## TASK INSTRUCTIONS
Reproduce the listing below with each "screenshot" renamed to "capture", keeping everything else the same and omitting the pictures.

## SUPPLIED ENTRIES
*** Begin section ***
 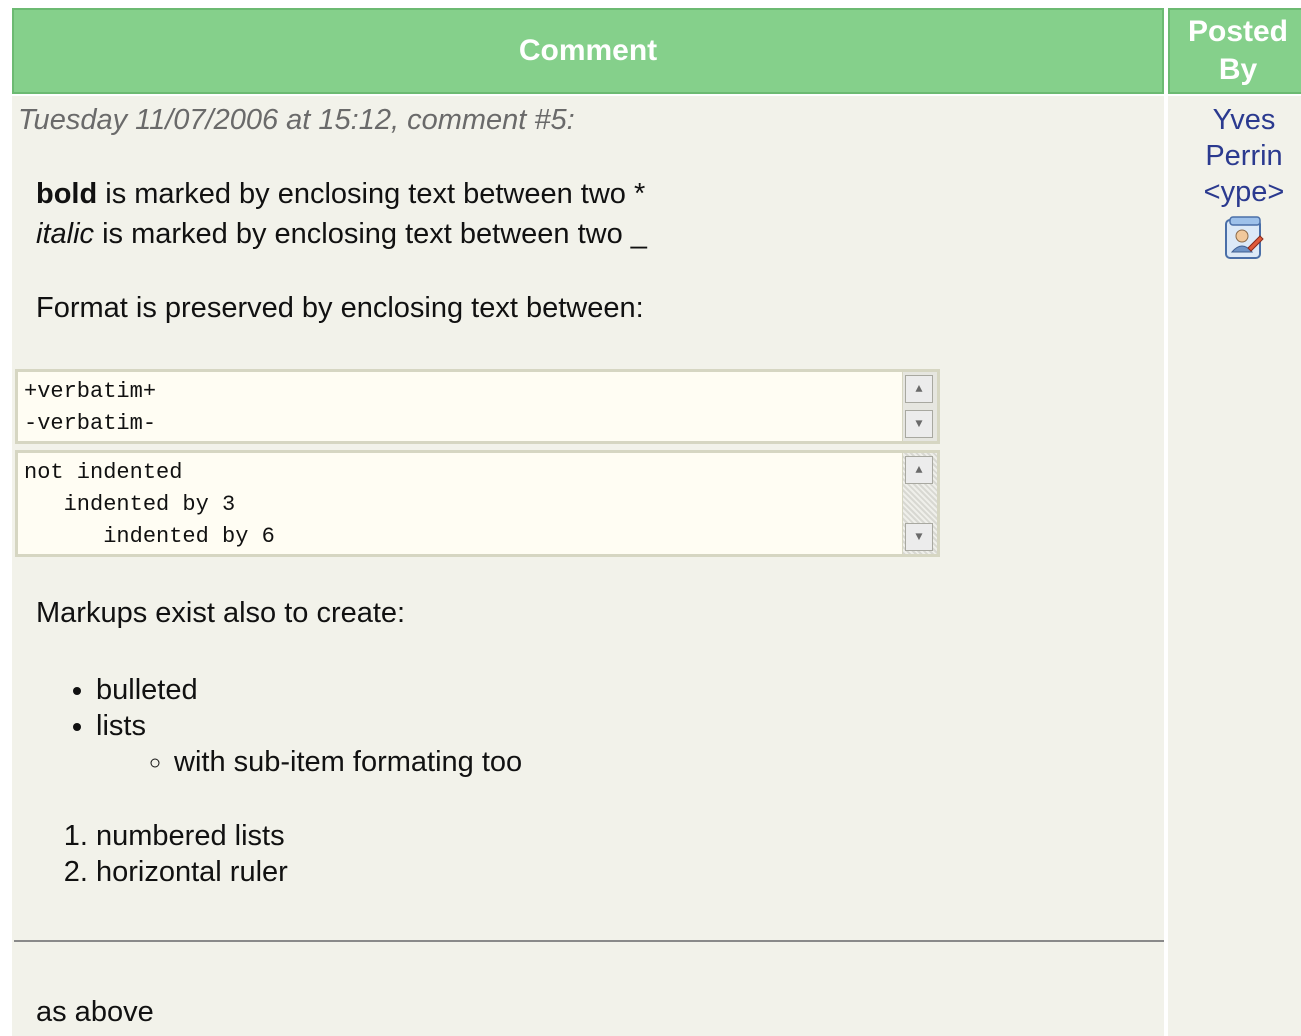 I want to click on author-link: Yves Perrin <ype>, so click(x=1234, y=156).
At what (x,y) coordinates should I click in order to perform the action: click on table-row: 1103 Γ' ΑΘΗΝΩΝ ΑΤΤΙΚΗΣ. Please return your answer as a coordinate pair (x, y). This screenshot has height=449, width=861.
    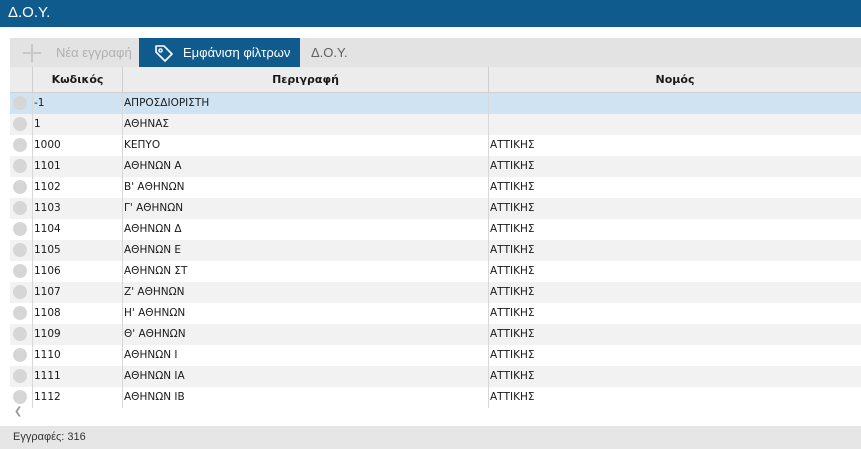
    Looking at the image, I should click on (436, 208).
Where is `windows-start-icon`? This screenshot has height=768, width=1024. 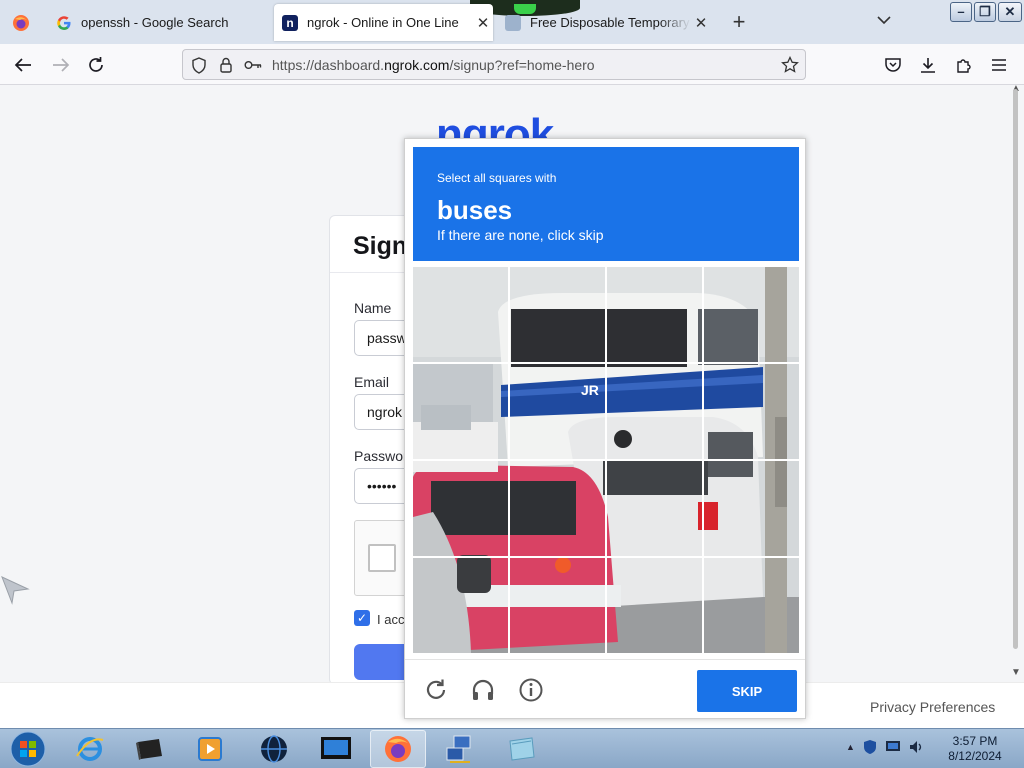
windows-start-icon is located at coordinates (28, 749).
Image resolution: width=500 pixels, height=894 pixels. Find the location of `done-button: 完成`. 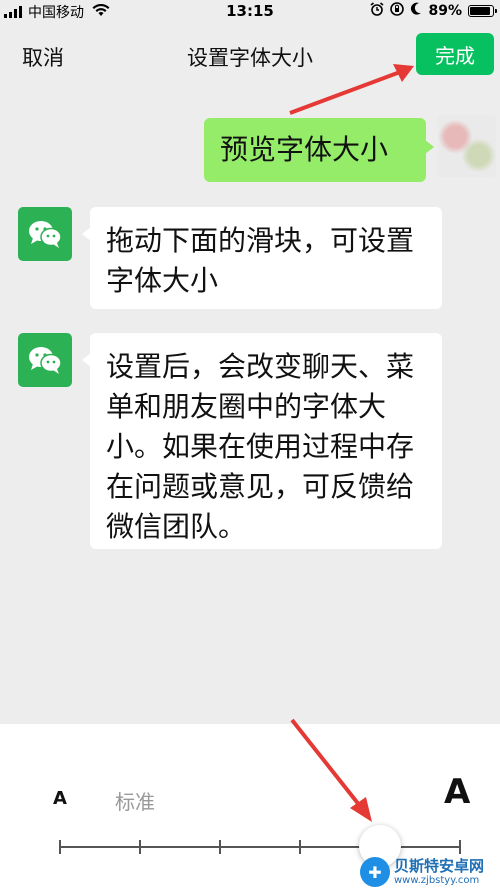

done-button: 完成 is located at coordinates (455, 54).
*** End section ***
## WORKED SOLUTION
  I want to click on author-link: Yves Perrin <ype>, so click(x=1234, y=156).
At what (x,y) coordinates should I click in order to perform the action: click on table-row: 1103 Γ' ΑΘΗΝΩΝ ΑΤΤΙΚΗΣ. Please return your answer as a coordinate pair (x, y). This capture has height=449, width=861.
    Looking at the image, I should click on (436, 208).
Where is `windows-start-icon`? This capture has height=768, width=1024. 
windows-start-icon is located at coordinates (28, 749).
Image resolution: width=500 pixels, height=894 pixels. Find the location of `done-button: 完成`. 

done-button: 完成 is located at coordinates (455, 54).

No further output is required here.